Introduction: Idiopathic granulomatous mastitis (IGM) often mimics breast cancer. Presentation includes pain, palpable mass, suppuration or suspicious imaging. Widely reported in Asia and the Middle East, IGM is diagnosed after excluding specific granulomatous mastitis (SGM). Aetiology remains unknown. Lactation, prolactinaemia, ethnicity, autoimmune disease and Corynebacteria are associated. Treatment is controversial and the prevalence rising. Surgery and non-operative treatments including antibiotics, non-steroidal anti-inflammatory drugs (NSAIDs), steroids, methotrexate and observation have advocates.
Methods: A retrospective chart review of 63 patients with IGM from 2008 to 2018 was undertaken focusing on birthplace, age, clinical presentation, wound cultures, imaging, treatments and outcomes.

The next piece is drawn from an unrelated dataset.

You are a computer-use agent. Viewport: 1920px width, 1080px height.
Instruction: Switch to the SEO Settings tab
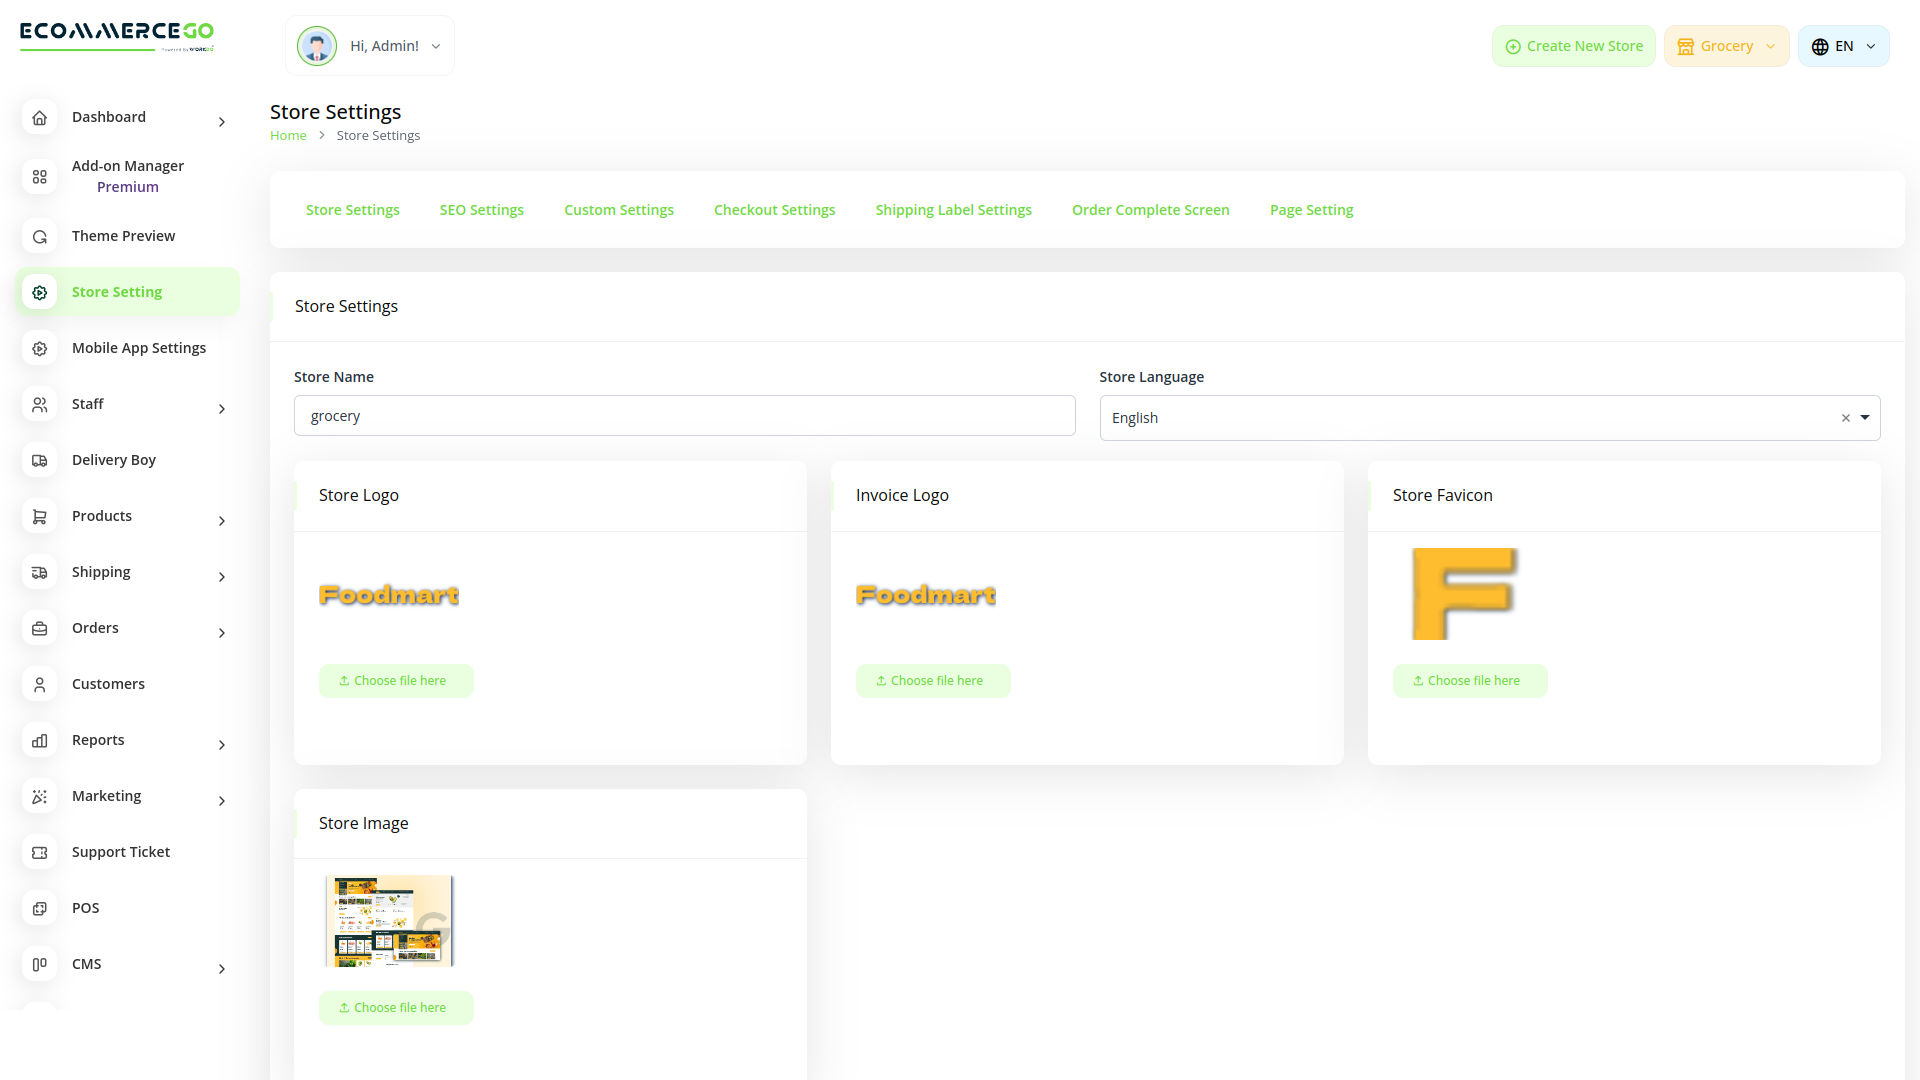481,209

Results: Sixty-one of 63 patients were Hispanic; 53 were Mexican-born women aged 23-46. Clinical presentation included pain, painful mass, painless mass, suppuration and abnormal imaging. Some 31/61 ultrasound examinations and 17/33 mammograms were deemed Breast Imaging Reporting and Data System (BI-RADS) score 4 or 5. Management included antibiotics (43), incision and drainage (24), NSAIDs (29), steroids (8), lumpectomy (18) and observation (12). Some 12/20 patients with painless masses resolved with observation, 3 received NSAIDs, 2 received steroids and 3 underwent lumpectomies. Antibiotics resolved 8/43 cases, 5 needed incision and drainage, 26 received NSAIDs, 6 received steroids and 5 underwent lumpectomies. Nineteen patients had indolent disease or recurrence.
Conclusions: Excluding malignancy is critical, treatment challenging and recurrence common in IGM. A preponderance of patients were Mexican-born, similar to other reports from the USA. Over 50% of IGM cases had suspicious BI-RADS scores. Best management remains a challenge and ranges from observation to lumpectomy.
Keywords: Idiopathic granulomatous mastitis; Mexican-born; Non-Hispanic; Other Hispanic; Specific granulomatous mastitis.